▸ **What you have to do**
Repeat exactly, and only, the lines of the entries below from the one with "Focus the Find a branch field" through the one with "This screenshot has height=278, width=370.", both ends included.

▸ **Records for processing**
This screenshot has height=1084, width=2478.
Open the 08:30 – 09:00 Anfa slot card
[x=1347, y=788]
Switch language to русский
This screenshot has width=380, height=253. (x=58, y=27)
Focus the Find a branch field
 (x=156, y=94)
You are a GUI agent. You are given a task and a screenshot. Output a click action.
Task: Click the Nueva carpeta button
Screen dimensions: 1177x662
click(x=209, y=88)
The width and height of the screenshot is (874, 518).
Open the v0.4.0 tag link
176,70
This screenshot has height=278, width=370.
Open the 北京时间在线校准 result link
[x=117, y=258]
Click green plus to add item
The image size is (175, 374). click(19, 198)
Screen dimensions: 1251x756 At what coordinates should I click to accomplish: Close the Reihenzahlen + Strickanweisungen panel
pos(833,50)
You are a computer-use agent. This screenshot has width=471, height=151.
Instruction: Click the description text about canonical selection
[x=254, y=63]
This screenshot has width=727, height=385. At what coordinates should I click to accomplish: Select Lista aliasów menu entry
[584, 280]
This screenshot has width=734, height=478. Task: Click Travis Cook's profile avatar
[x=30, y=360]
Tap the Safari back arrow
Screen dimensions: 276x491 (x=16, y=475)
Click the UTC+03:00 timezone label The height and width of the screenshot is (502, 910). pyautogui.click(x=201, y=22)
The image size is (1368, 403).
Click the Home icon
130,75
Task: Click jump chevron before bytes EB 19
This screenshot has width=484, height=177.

▸ **Answer to this task**
Focus the Find a branch field
 (x=156, y=94)
You are a GUI agent. You are given a task and a screenshot. Output a click action.
Task: Click the Nueva carpeta button
Screen dimensions: 1177x662
click(x=209, y=88)
The width and height of the screenshot is (874, 518).
Open the v0.4.0 tag link
176,70
This screenshot has height=278, width=370.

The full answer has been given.